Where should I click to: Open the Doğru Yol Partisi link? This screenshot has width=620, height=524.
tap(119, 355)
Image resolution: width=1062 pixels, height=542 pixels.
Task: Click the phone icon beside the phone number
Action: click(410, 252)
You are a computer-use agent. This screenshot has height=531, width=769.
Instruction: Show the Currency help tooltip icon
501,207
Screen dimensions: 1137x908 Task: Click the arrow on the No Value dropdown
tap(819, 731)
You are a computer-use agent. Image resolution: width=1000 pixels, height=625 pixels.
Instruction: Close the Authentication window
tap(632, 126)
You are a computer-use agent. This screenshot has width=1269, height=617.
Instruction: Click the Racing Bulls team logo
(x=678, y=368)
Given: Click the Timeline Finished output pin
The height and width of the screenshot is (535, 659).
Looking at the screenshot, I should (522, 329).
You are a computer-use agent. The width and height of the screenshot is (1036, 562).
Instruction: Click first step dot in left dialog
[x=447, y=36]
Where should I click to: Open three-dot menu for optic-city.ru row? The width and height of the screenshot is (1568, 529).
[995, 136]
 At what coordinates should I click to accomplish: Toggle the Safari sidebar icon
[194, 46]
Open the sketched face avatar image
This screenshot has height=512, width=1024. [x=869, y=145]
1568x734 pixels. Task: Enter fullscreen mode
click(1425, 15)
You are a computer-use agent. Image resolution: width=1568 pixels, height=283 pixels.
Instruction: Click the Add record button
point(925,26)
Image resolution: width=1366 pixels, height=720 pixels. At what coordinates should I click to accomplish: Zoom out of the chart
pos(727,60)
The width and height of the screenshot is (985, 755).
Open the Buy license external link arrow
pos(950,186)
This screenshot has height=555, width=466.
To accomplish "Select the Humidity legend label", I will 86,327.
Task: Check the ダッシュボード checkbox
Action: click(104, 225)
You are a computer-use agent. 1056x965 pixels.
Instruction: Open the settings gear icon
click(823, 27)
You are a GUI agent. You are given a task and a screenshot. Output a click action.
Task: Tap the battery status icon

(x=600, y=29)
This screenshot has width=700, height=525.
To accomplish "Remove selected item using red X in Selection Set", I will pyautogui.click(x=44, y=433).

■ INSTRUCTIONS FOR THE TASK:
Quote each line of the listing above exactly.

■ ANSWER SECTION:
Where should I click to: Open the Doğru Yol Partisi link? This screenshot has width=620, height=524.
tap(119, 355)
Image resolution: width=1062 pixels, height=542 pixels.
Task: Click the phone icon beside the phone number
Action: click(410, 252)
You are a computer-use agent. This screenshot has height=531, width=769.
Instruction: Show the Currency help tooltip icon
501,207
Screen dimensions: 1137x908 Task: Click the arrow on the No Value dropdown
tap(819, 731)
You are a computer-use agent. Image resolution: width=1000 pixels, height=625 pixels.
Instruction: Close the Authentication window
tap(632, 126)
You are a computer-use agent. This screenshot has width=1269, height=617.
Instruction: Click the Racing Bulls team logo
(x=678, y=368)
Given: Click the Timeline Finished output pin
The height and width of the screenshot is (535, 659).
Looking at the screenshot, I should (522, 329).
You are a computer-use agent. The width and height of the screenshot is (1036, 562).
Instruction: Click first step dot in left dialog
[x=447, y=36]
Where should I click to: Open three-dot menu for optic-city.ru row? The width and height of the screenshot is (1568, 529).
[995, 136]
 At what coordinates should I click to accomplish: Toggle the Safari sidebar icon
[194, 46]
Open the sketched face avatar image
This screenshot has height=512, width=1024. [x=869, y=145]
1568x734 pixels. Task: Enter fullscreen mode
click(1425, 15)
You are a computer-use agent. Image resolution: width=1568 pixels, height=283 pixels.
Instruction: Click the Add record button
point(925,26)
Image resolution: width=1366 pixels, height=720 pixels. At what coordinates should I click to accomplish: Zoom out of the chart
pos(727,60)
The width and height of the screenshot is (985, 755).
Open the Buy license external link arrow
pos(950,186)
This screenshot has height=555, width=466.
To accomplish "Select the Humidity legend label", I will 86,327.
Task: Check the ダッシュボード checkbox
Action: click(104, 225)
You are a computer-use agent. 1056x965 pixels.
Instruction: Open the settings gear icon
click(823, 27)
You are a GUI agent. You are given a task and a screenshot. Output a click action.
Task: Tap the battery status icon

(x=600, y=29)
This screenshot has width=700, height=525.
To accomplish "Remove selected item using red X in Selection Set", I will pyautogui.click(x=44, y=433).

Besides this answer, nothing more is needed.